WHAT TO DO: Below are the records; pull every line that includes "blue".

MATERIAL FOR THE TASK:
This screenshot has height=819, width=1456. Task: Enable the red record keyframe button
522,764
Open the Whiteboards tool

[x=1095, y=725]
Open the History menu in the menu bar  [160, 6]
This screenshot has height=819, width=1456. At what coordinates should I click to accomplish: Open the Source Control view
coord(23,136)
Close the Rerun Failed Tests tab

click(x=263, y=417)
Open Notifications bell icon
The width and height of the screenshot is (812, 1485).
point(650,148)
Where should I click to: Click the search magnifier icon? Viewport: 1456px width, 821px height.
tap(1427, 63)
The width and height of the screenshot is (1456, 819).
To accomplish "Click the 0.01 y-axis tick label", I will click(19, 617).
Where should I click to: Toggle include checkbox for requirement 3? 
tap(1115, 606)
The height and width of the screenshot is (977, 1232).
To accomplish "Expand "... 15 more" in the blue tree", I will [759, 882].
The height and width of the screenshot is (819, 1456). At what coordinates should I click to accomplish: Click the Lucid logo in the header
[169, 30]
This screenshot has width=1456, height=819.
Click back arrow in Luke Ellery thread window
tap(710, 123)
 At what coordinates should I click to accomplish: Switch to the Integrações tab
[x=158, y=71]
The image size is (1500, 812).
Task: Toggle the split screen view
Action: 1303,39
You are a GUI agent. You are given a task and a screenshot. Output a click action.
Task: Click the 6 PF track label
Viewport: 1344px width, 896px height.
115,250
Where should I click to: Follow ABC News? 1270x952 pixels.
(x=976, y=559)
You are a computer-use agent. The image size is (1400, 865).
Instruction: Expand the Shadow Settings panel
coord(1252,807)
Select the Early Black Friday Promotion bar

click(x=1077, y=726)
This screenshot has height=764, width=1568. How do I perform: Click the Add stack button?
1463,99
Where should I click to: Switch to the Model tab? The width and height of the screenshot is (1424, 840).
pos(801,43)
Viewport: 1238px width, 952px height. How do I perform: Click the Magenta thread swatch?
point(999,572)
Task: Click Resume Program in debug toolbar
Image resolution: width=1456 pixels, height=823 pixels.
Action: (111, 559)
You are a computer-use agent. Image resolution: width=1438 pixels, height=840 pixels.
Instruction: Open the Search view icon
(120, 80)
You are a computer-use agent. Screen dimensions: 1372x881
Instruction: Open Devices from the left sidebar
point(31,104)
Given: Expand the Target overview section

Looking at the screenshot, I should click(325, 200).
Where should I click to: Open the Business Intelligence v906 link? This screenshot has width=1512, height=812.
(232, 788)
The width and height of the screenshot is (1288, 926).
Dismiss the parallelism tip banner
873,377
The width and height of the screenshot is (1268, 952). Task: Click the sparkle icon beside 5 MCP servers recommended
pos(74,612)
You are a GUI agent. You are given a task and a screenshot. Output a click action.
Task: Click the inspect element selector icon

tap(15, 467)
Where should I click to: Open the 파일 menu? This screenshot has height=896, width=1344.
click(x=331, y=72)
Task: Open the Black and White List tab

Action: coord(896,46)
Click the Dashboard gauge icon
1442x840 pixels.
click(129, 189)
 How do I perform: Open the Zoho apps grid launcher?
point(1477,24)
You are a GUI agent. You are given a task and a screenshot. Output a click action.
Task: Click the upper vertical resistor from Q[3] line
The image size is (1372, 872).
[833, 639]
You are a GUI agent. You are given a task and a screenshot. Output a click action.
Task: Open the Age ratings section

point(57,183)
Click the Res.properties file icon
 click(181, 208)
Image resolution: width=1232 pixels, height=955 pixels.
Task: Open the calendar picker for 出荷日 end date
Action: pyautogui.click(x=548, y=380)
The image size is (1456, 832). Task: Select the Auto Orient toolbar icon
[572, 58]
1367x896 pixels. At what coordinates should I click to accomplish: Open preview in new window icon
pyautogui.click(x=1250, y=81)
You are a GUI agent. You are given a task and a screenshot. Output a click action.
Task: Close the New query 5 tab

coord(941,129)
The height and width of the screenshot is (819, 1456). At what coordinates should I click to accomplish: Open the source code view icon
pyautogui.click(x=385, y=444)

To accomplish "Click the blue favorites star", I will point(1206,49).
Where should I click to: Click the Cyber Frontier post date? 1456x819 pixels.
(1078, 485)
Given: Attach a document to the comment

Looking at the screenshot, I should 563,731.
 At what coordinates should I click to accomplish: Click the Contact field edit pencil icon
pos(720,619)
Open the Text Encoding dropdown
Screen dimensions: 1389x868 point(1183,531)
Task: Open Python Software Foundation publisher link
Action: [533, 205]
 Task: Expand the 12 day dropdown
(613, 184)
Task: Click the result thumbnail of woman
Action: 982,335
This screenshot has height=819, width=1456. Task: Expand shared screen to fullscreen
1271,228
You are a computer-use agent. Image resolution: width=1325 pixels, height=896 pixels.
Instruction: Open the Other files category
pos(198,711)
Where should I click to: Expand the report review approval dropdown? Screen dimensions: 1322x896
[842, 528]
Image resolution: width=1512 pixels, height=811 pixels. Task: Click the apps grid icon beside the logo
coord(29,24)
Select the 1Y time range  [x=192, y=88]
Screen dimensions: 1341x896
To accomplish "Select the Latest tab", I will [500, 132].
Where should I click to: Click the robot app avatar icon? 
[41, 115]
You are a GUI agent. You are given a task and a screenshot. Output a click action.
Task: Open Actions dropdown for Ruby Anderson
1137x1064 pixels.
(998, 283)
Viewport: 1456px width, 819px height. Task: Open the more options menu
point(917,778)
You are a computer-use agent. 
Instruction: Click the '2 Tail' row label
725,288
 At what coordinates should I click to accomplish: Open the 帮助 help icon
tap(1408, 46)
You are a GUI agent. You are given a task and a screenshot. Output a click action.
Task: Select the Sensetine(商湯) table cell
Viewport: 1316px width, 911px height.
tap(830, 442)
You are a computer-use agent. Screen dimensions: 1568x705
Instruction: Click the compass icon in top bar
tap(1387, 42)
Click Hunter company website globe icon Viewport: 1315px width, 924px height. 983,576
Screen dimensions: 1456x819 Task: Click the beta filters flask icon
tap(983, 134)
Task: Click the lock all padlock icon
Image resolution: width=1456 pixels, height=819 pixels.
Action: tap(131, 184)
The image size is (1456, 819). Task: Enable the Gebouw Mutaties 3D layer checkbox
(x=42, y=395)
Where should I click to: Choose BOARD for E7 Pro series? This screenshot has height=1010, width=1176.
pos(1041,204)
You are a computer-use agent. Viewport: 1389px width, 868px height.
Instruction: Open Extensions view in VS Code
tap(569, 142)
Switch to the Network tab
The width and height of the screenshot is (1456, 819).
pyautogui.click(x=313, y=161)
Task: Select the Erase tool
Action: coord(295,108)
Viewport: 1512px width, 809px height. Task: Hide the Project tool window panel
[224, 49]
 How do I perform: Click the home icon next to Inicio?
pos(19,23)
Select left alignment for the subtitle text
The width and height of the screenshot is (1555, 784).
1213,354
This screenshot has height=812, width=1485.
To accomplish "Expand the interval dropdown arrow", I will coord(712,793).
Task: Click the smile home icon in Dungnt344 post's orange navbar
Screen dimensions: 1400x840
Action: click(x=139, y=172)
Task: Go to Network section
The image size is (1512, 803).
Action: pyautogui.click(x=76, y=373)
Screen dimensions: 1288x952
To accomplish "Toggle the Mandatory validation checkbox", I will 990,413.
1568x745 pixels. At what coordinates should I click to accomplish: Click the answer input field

RESULT BELOW:
To accomplish "Expand "... 15 more" in the blue tree", I will [759, 882].
To accomplish "Click the blue favorites star", I will point(1206,49).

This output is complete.